Spot Instances: Provide access to unused EC2 capacity at steep discounts, perfect for fault-tolerant and flexible workloads that can tolerate interruptions.
Dedicated Instances: For the g7.12xlarge, g7.24xlarge, and g7.48xlarge sizes, customers can opt for Dedicated Instances, which run on hardware dedicated to a single customer, addressing specific compliance or licensing requirements.

Detailed pricing information for all purchasing options is available on the Amazon EC2 Pricing page.

Looking Ahead: AWS’s Commitment to Accelerated Computing

The release of G7 instances underscores AWS’s continuous investment in advanced computing infrastructure.
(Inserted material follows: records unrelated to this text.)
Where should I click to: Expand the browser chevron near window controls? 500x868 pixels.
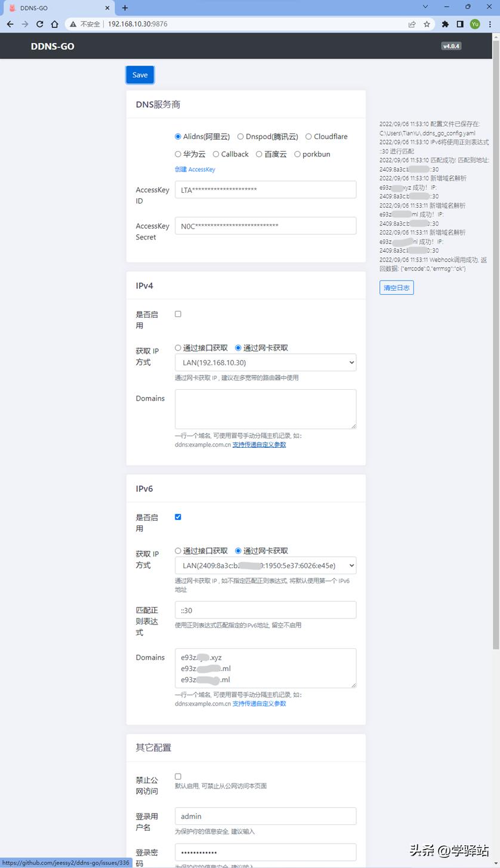(x=425, y=7)
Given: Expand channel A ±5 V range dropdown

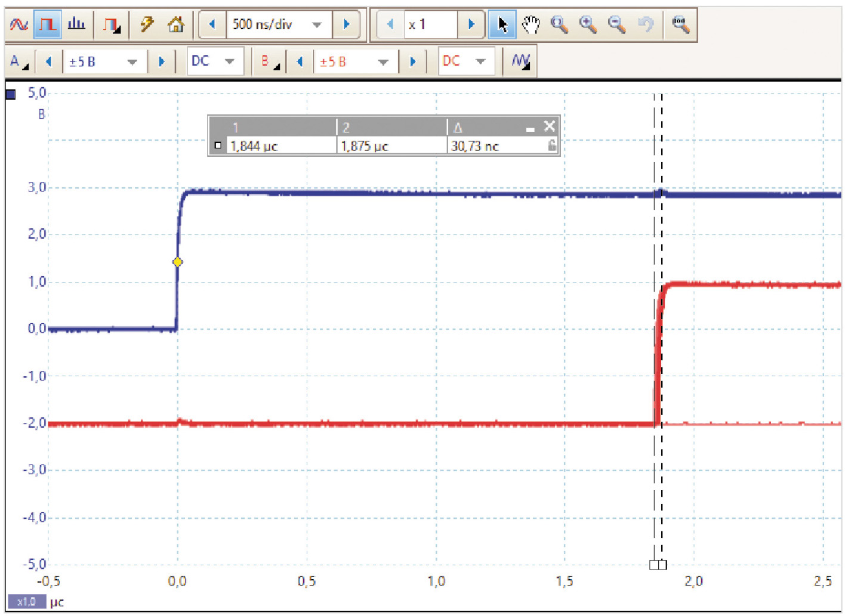Looking at the screenshot, I should [132, 62].
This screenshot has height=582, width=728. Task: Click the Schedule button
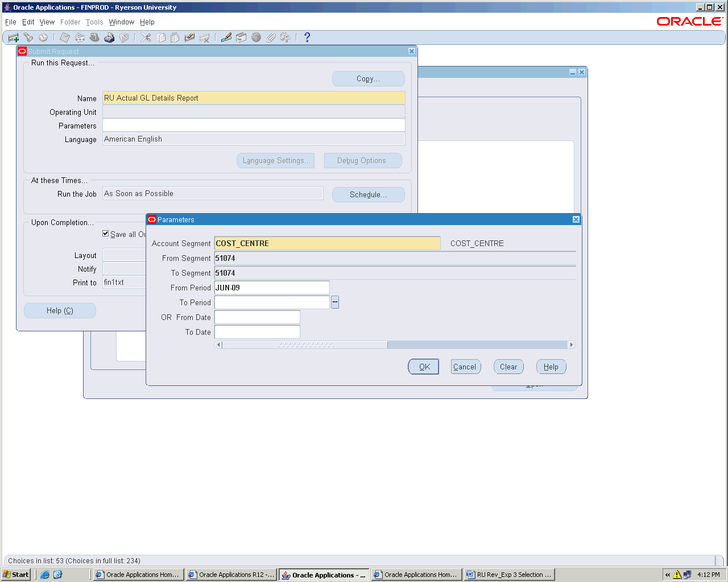point(368,195)
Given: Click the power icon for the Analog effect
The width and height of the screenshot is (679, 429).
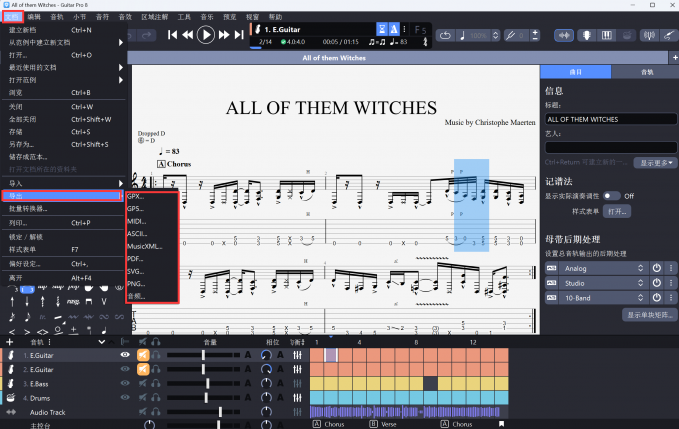Looking at the screenshot, I should pos(657,268).
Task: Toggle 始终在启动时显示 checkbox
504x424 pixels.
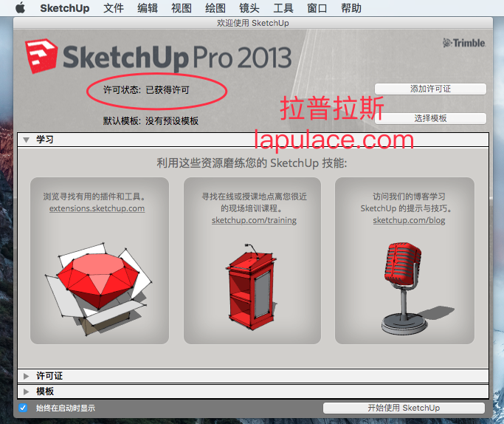Action: pos(23,408)
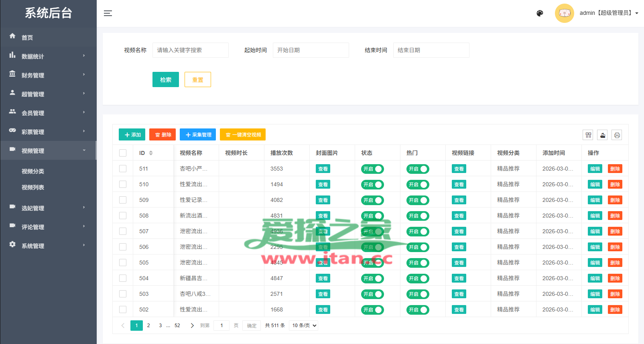
Task: Click the 一键清空视频 button
Action: pos(242,135)
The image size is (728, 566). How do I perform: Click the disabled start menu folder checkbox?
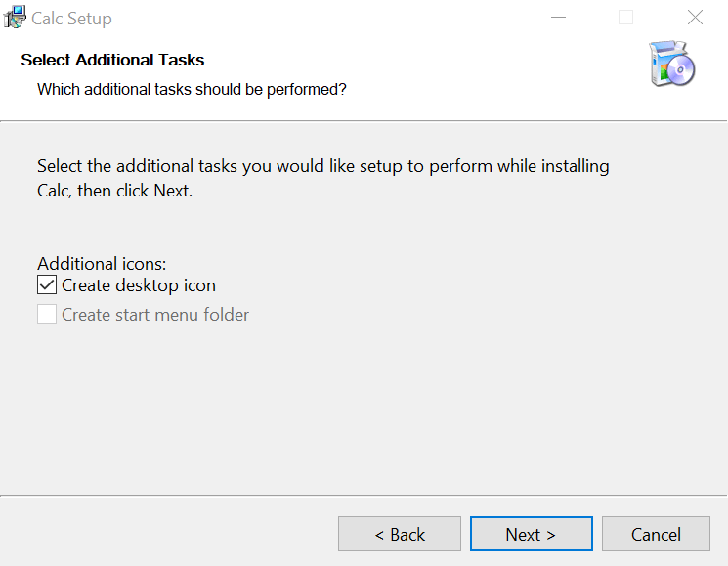point(47,315)
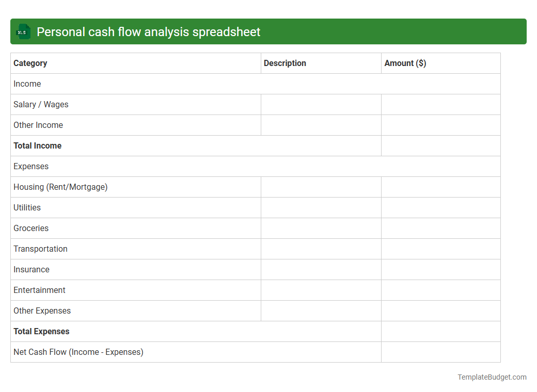537x392 pixels.
Task: Select the Net Cash Flow row
Action: pyautogui.click(x=78, y=352)
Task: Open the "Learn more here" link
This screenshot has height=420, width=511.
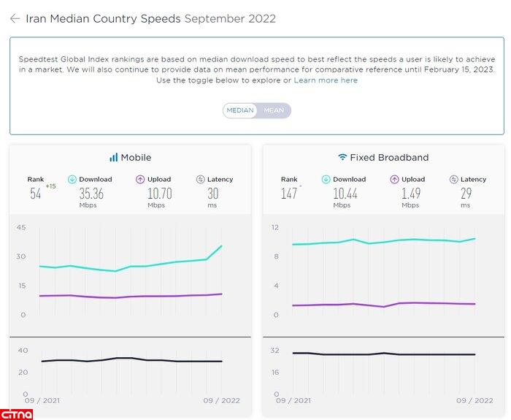Action: pyautogui.click(x=326, y=80)
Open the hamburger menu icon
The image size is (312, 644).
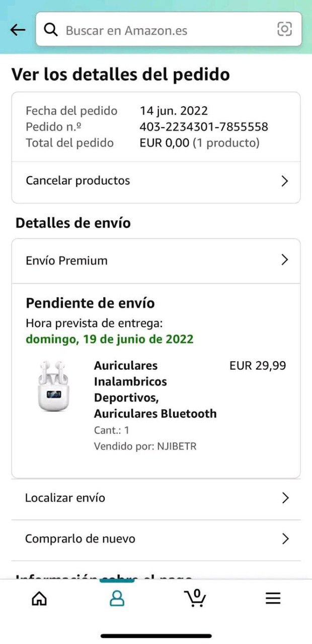[273, 598]
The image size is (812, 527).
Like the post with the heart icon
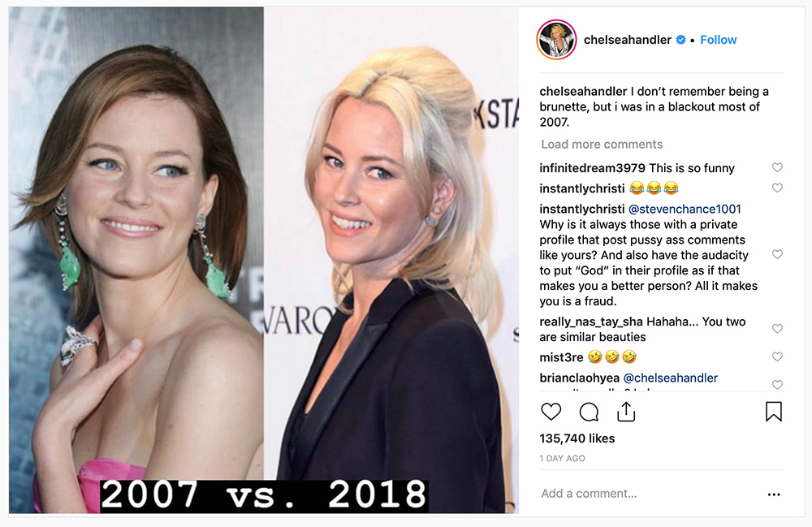[551, 412]
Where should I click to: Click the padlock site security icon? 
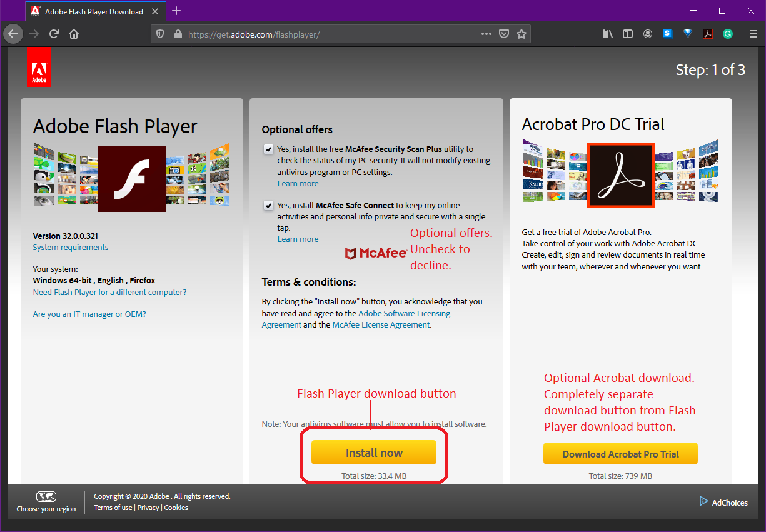coord(178,34)
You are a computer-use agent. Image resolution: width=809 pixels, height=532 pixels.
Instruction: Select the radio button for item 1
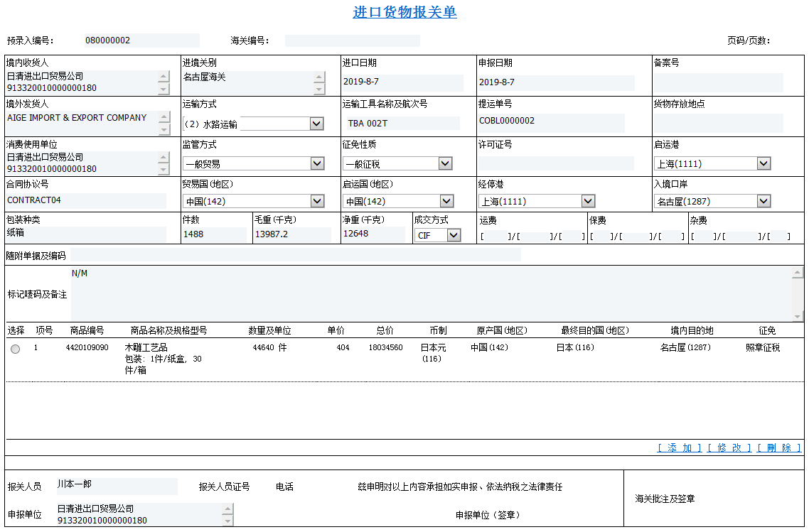pyautogui.click(x=16, y=349)
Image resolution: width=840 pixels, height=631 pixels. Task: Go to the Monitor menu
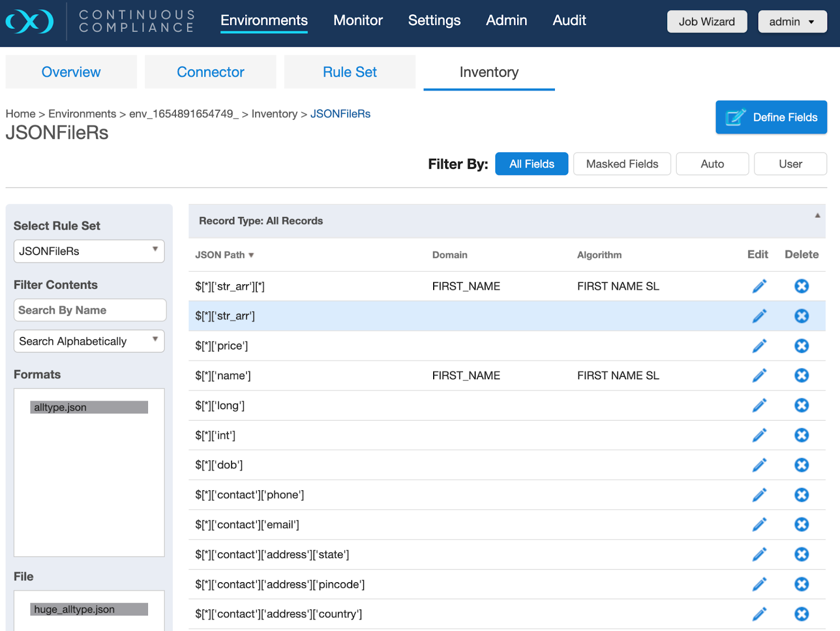tap(358, 20)
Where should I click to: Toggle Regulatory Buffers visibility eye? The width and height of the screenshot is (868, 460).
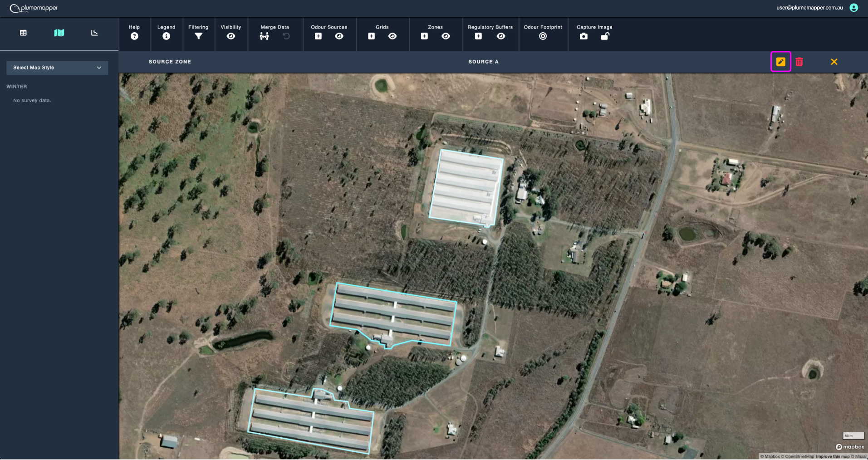pyautogui.click(x=501, y=36)
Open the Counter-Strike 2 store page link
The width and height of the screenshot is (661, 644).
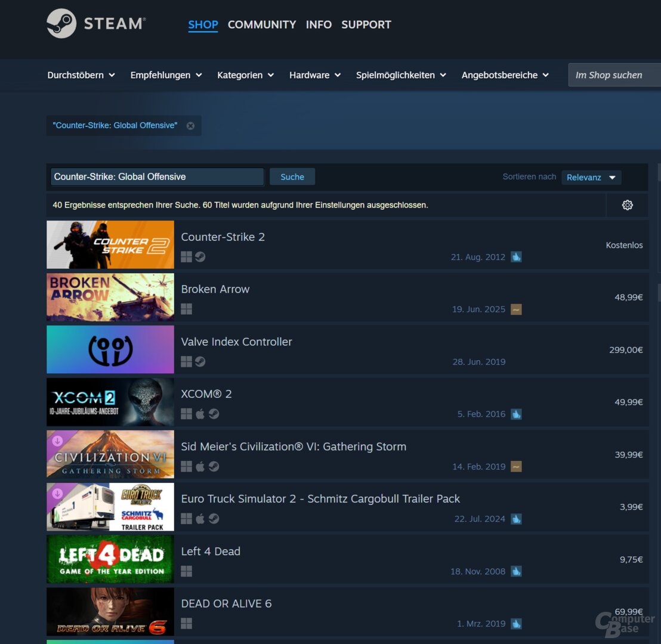pos(223,237)
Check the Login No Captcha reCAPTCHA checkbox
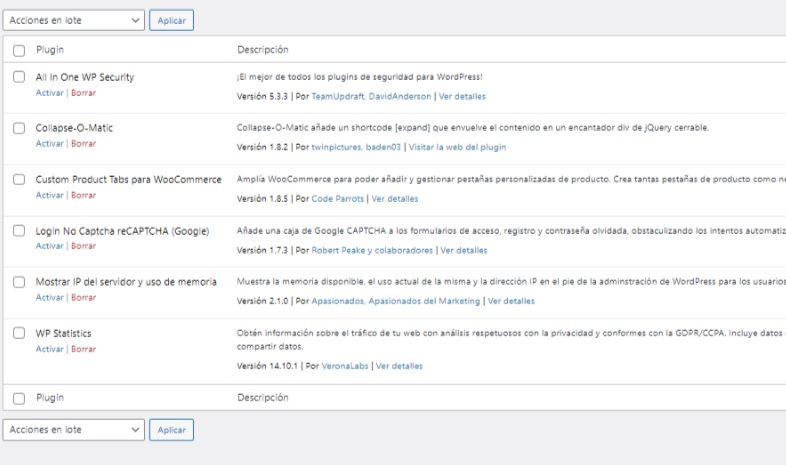This screenshot has width=786, height=465. [x=19, y=231]
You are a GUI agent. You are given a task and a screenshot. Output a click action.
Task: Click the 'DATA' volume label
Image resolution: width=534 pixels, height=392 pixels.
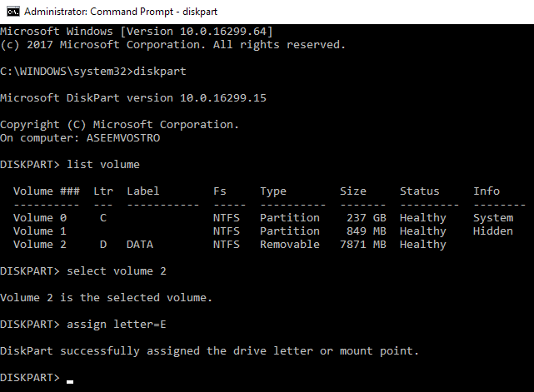140,244
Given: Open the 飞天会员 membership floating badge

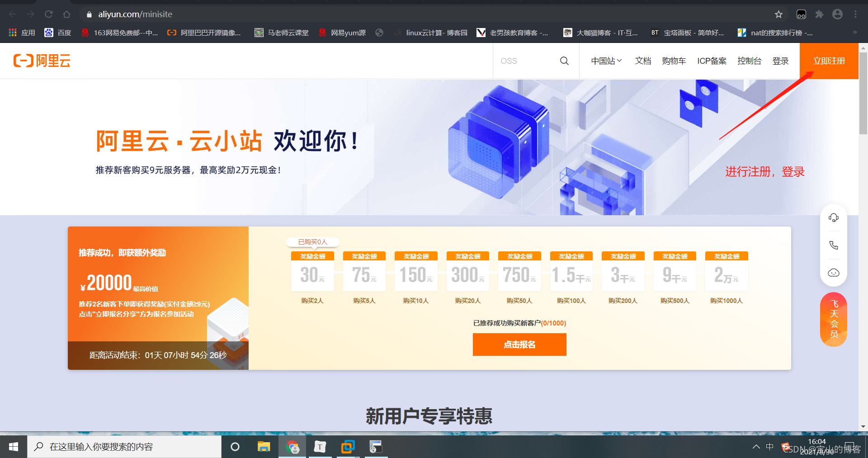Looking at the screenshot, I should pos(834,320).
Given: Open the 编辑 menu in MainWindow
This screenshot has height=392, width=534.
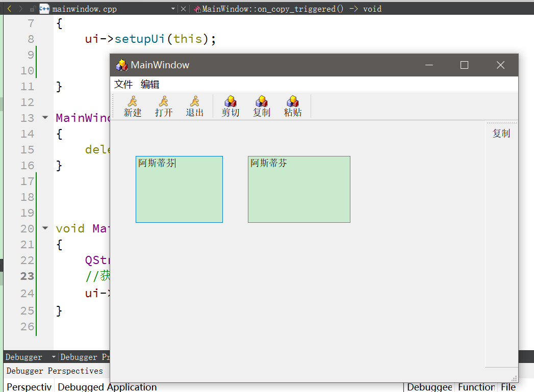Looking at the screenshot, I should [150, 84].
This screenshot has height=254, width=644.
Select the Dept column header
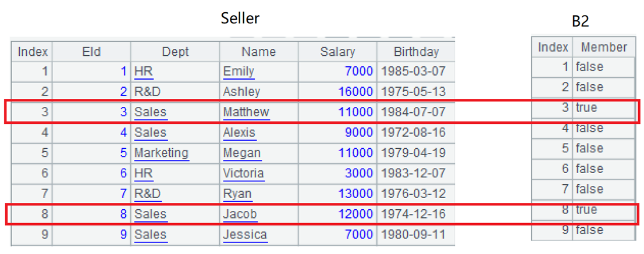coord(175,52)
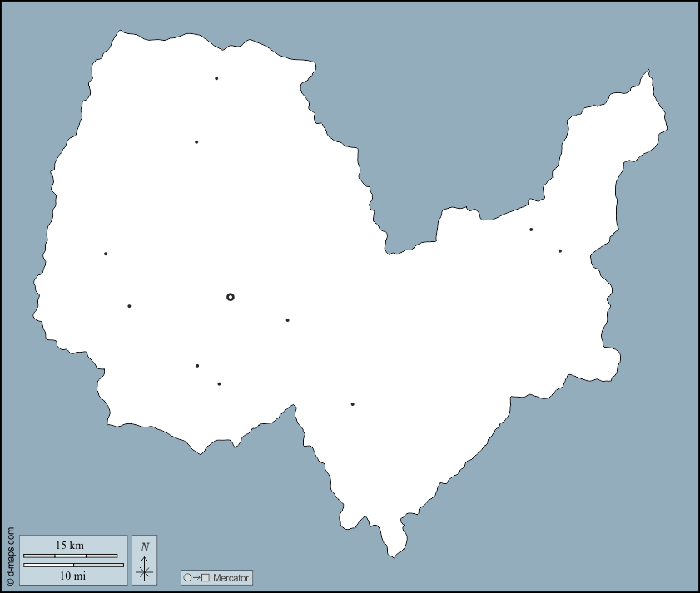Select the westernmost city dot
The image size is (700, 593).
(106, 254)
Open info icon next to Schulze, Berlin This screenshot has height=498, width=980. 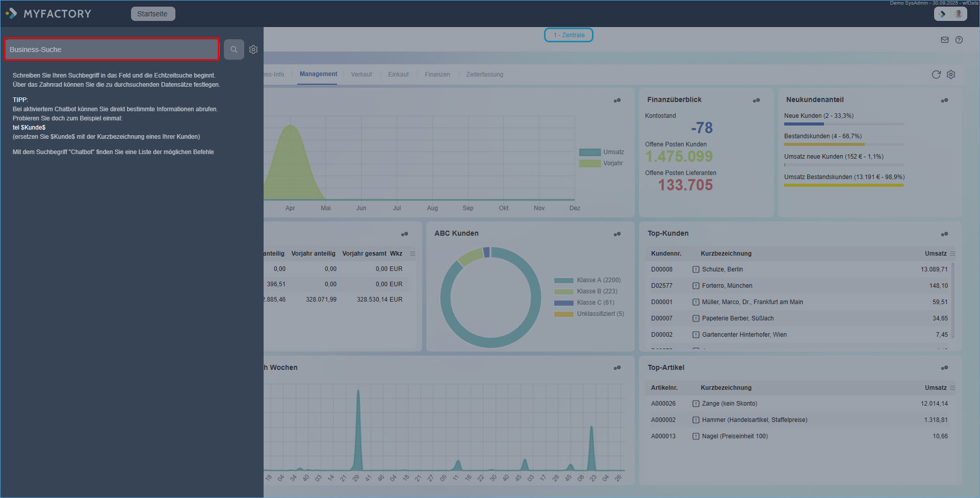point(696,269)
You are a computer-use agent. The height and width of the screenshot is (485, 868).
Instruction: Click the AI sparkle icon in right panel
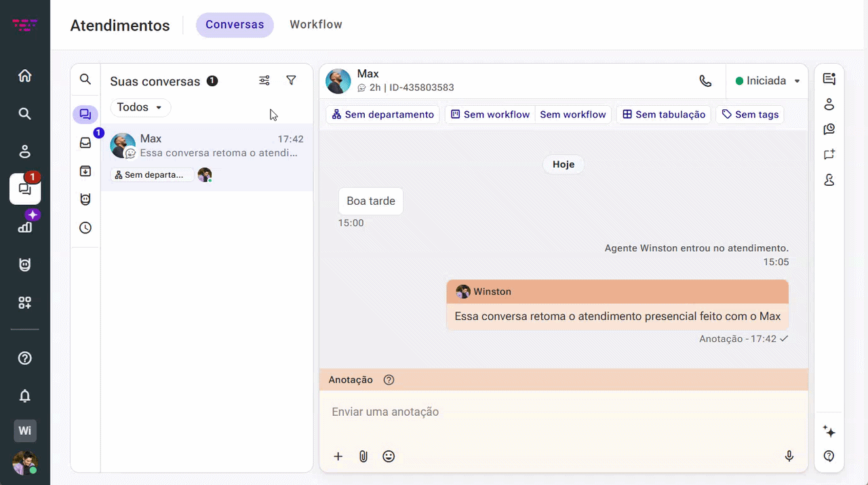coord(829,431)
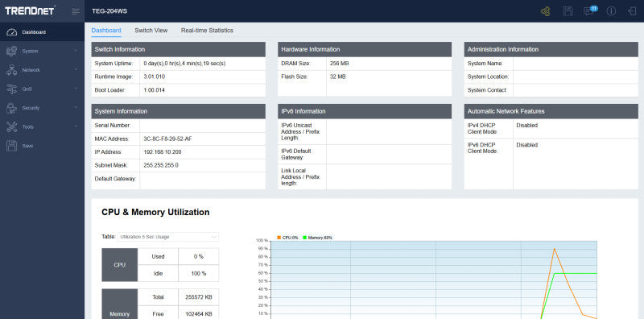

As AI and other data-intensive applications become increasingly central to business operations and scientific discovery, the demand for powerful and scalable GPU solutions will only grow. By consistently innovating and partnering with industry leaders like NVIDIA and Intel, AWS aims to provide the foundational infrastructure that empowers its customers to push the boundaries of what is possible in the cloud. This latest offering solidifies AWS’s position in the competitive cloud market, ensuring that developers and enterprises have access to the cutting-edge tools needed to accelerate their most ambitious projects. The G7 instances are more than just a performance upgrade; they represent a strategic step forward in making high-performance accelerated computing accessible and scalable for a global customer base.